Work to be completed |
The response should be an exact repetition of all the entries.

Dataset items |
* * * * * * *
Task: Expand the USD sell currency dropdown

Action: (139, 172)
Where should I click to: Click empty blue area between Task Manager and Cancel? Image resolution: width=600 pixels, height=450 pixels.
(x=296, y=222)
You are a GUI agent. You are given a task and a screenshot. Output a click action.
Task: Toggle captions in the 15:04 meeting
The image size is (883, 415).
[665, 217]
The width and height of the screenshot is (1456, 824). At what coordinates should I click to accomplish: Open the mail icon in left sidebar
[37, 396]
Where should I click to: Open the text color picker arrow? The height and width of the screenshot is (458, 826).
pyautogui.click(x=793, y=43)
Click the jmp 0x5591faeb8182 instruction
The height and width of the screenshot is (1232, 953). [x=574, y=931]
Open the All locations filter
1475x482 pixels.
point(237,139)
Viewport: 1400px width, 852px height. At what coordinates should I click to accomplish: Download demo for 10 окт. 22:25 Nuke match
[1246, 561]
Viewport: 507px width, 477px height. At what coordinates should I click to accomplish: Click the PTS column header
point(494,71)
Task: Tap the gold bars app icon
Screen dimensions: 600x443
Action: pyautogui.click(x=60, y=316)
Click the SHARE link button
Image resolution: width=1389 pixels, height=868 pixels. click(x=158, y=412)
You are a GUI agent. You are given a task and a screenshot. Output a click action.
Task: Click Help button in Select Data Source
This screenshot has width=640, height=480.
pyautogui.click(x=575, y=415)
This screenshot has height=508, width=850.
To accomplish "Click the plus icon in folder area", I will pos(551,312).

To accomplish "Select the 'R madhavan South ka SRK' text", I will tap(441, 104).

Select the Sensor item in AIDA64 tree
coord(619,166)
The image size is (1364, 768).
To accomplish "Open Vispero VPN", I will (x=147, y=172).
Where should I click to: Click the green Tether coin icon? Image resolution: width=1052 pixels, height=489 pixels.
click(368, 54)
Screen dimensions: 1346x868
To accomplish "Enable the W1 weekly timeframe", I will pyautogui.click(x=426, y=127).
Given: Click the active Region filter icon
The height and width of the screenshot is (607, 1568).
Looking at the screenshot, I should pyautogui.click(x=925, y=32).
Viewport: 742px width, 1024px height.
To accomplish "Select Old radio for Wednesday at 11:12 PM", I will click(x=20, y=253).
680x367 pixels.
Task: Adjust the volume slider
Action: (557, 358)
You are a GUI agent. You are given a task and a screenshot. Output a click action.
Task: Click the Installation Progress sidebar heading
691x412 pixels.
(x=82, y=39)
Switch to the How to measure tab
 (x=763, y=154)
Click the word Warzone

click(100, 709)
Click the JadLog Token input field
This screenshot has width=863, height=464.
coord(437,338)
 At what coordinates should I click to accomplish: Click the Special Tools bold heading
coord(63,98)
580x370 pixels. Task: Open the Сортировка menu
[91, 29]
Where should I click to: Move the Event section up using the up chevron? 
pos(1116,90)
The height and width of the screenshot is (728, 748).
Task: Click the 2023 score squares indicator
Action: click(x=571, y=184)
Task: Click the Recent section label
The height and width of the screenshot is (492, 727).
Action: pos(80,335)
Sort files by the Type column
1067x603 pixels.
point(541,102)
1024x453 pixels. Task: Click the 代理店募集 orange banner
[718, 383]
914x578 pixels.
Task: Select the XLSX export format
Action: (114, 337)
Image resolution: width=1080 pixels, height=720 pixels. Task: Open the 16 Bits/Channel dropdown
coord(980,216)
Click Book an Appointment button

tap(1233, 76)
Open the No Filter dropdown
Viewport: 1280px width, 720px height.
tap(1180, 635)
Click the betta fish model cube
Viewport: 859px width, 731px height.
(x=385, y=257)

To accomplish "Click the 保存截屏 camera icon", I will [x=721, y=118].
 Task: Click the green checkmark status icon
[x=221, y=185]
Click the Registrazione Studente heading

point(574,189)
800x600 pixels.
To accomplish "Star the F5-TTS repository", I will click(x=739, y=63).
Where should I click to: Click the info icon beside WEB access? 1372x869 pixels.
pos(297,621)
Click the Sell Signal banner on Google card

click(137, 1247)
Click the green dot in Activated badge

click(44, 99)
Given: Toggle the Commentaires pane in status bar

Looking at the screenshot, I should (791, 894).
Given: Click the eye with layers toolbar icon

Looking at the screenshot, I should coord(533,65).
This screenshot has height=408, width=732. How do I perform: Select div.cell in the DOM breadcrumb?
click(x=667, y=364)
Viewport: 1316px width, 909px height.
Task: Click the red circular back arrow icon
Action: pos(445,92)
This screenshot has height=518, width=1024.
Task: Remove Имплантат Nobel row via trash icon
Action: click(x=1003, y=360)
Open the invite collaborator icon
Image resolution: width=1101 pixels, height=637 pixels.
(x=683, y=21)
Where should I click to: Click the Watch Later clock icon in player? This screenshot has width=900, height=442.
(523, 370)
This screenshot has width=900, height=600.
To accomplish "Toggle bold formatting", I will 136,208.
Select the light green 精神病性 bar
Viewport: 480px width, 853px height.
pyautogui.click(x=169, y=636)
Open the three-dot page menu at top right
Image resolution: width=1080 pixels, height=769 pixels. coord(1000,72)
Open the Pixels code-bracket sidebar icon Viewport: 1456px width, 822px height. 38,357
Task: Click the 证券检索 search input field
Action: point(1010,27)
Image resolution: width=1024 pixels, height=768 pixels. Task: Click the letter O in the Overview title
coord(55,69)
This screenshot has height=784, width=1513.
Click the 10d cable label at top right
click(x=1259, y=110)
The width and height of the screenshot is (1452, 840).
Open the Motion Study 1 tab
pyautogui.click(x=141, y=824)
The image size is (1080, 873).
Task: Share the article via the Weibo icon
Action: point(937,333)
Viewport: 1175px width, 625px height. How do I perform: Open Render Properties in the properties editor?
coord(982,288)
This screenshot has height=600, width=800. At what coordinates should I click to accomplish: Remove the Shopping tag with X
* * * * * * *
Result below |
Task: Expand the USD sell currency dropdown

Action: (139, 172)
Where should I click to: Click empty blue area between Task Manager and Cancel? Image resolution: width=600 pixels, height=450 pixels.
(x=296, y=222)
You are a GUI agent. You are given a task and a screenshot. Output a click action.
Task: Toggle captions in the 15:04 meeting
The image size is (883, 415).
[665, 217]
The width and height of the screenshot is (1456, 824). At what coordinates should I click to accomplish: Open the mail icon in left sidebar
[37, 396]
Where should I click to: Open the text color picker arrow? The height and width of the screenshot is (458, 826).
pyautogui.click(x=793, y=43)
Click the jmp 0x5591faeb8182 instruction
The height and width of the screenshot is (1232, 953). [x=574, y=931]
Open the All locations filter
1475x482 pixels.
point(237,139)
Viewport: 1400px width, 852px height. At what coordinates should I click to accomplish: Download demo for 10 окт. 22:25 Nuke match
[1246, 561]
Viewport: 507px width, 477px height. At what coordinates should I click to accomplish: Click the PTS column header
point(494,71)
Task: Tap the gold bars app icon
Screen dimensions: 600x443
Action: pyautogui.click(x=60, y=316)
Click the SHARE link button
Image resolution: width=1389 pixels, height=868 pixels. click(x=158, y=412)
You are a GUI agent. You are given a task and a screenshot. Output a click action.
Task: Click Help button in Select Data Source
This screenshot has width=640, height=480.
pyautogui.click(x=575, y=415)
This screenshot has height=508, width=850.
To accomplish "Click the plus icon in folder area", I will pos(551,312).

To accomplish "Select the 'R madhavan South ka SRK' text", I will tap(441, 104).

Select the Sensor item in AIDA64 tree
coord(619,166)
The image size is (1364, 768).
To accomplish "Open Vispero VPN", I will (x=147, y=172).
Where should I click to: Click the green Tether coin icon? Image resolution: width=1052 pixels, height=489 pixels.
click(368, 54)
Screen dimensions: 1346x868
To accomplish "Enable the W1 weekly timeframe", I will pyautogui.click(x=426, y=127).
Given: Click the active Region filter icon
The height and width of the screenshot is (607, 1568).
Looking at the screenshot, I should pyautogui.click(x=925, y=32).
Viewport: 742px width, 1024px height.
To accomplish "Select Old radio for Wednesday at 11:12 PM", I will click(x=20, y=253).
680x367 pixels.
Task: Adjust the volume slider
Action: (557, 358)
You are a GUI agent. You are given a task and a screenshot. Output a click action.
Task: Click the Installation Progress sidebar heading
691x412 pixels.
(x=82, y=39)
Switch to the How to measure tab
 (x=763, y=154)
Click the word Warzone

click(100, 709)
Click the JadLog Token input field
This screenshot has width=863, height=464.
coord(437,338)
 At what coordinates should I click to accomplish: Click the Special Tools bold heading
coord(63,98)
580x370 pixels. Task: Open the Сортировка menu
[91, 29]
Where should I click to: Move the Event section up using the up chevron? 
pos(1116,90)
The height and width of the screenshot is (728, 748).
Task: Click the 2023 score squares indicator
Action: click(x=571, y=184)
Task: Click the Recent section label
The height and width of the screenshot is (492, 727).
Action: pos(80,335)
Sort files by the Type column
1067x603 pixels.
point(541,102)
1024x453 pixels. Task: Click the 代理店募集 orange banner
[718, 383]
914x578 pixels.
Task: Select the XLSX export format
Action: (114, 337)
Image resolution: width=1080 pixels, height=720 pixels. Task: Open the 16 Bits/Channel dropdown
coord(980,216)
Click Book an Appointment button

tap(1233, 76)
Open the No Filter dropdown
Viewport: 1280px width, 720px height.
tap(1180, 635)
Click the betta fish model cube
Viewport: 859px width, 731px height.
(x=385, y=257)

To accomplish "Click the 保存截屏 camera icon", I will [x=721, y=118].
 Task: Click the green checkmark status icon
[x=221, y=185]
Click the Registrazione Studente heading

point(574,189)
800x600 pixels.
To accomplish "Star the F5-TTS repository", I will click(x=739, y=63).
Where should I click to: Click the info icon beside WEB access? 1372x869 pixels.
pos(297,621)
Click the Sell Signal banner on Google card

click(137, 1247)
Click the green dot in Activated badge

click(44, 99)
Given: Toggle the Commentaires pane in status bar

Looking at the screenshot, I should (791, 894).
Given: Click the eye with layers toolbar icon

Looking at the screenshot, I should coord(533,65).
This screenshot has height=408, width=732. How do I perform: Select div.cell in the DOM breadcrumb?
click(x=667, y=364)
Viewport: 1316px width, 909px height.
Task: Click the red circular back arrow icon
Action: pos(445,92)
This screenshot has height=518, width=1024.
Task: Remove Имплантат Nobel row via trash icon
Action: click(x=1003, y=360)
Open the invite collaborator icon
Image resolution: width=1101 pixels, height=637 pixels.
(x=683, y=21)
Where should I click to: Click the Watch Later clock icon in player? This screenshot has width=900, height=442.
(523, 370)
This screenshot has width=900, height=600.
To accomplish "Toggle bold formatting", I will 136,208.
Select the light green 精神病性 bar
Viewport: 480px width, 853px height.
pyautogui.click(x=169, y=636)
Open the three-dot page menu at top right
Image resolution: width=1080 pixels, height=769 pixels. coord(1000,72)
Open the Pixels code-bracket sidebar icon Viewport: 1456px width, 822px height. 38,357
Task: Click the 证券检索 search input field
Action: point(1010,27)
Image resolution: width=1024 pixels, height=768 pixels. Task: Click the letter O in the Overview title
coord(55,69)
This screenshot has height=784, width=1513.
Click the 10d cable label at top right
click(x=1259, y=110)
The width and height of the screenshot is (1452, 840).
Open the Motion Study 1 tab
pyautogui.click(x=141, y=824)
The image size is (1080, 873).
Task: Share the article via the Weibo icon
Action: point(937,333)
Viewport: 1175px width, 625px height. How do I perform: Open Render Properties in the properties editor?
coord(982,288)
This screenshot has height=600, width=800. At what coordinates should I click to accomplish: Remove the Shopping tag with X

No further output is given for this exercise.